TASK INSTRUCTIONS:
Reproduce each line of the entries that carries "will".

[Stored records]
____
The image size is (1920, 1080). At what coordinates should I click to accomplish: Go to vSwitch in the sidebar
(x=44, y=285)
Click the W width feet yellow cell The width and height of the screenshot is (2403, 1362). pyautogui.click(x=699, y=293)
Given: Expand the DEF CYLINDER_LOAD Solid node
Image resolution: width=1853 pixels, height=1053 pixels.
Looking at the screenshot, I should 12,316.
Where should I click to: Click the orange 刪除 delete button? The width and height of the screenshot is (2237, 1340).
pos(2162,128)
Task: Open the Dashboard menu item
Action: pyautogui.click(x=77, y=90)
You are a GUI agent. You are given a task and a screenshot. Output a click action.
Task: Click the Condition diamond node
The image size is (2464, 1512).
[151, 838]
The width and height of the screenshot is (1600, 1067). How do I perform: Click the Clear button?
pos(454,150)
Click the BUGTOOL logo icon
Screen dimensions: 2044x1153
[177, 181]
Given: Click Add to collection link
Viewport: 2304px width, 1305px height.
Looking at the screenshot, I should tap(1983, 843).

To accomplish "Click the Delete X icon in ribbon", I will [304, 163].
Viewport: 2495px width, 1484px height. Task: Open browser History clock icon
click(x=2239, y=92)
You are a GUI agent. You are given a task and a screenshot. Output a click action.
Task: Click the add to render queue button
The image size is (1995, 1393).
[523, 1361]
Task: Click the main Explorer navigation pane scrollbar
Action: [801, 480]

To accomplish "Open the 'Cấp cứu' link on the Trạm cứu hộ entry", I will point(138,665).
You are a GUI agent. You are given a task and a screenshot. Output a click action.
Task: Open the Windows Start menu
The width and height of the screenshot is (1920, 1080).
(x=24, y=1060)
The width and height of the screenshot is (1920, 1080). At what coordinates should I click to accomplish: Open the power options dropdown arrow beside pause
____
SOLUTION TO THE PROBLEM:
To accomplish "Click the Delete X icon in ribbon", I will [304, 163].
To accomplish "Open the 'Cấp cứu' link on the Trạm cứu hộ entry", I will point(138,665).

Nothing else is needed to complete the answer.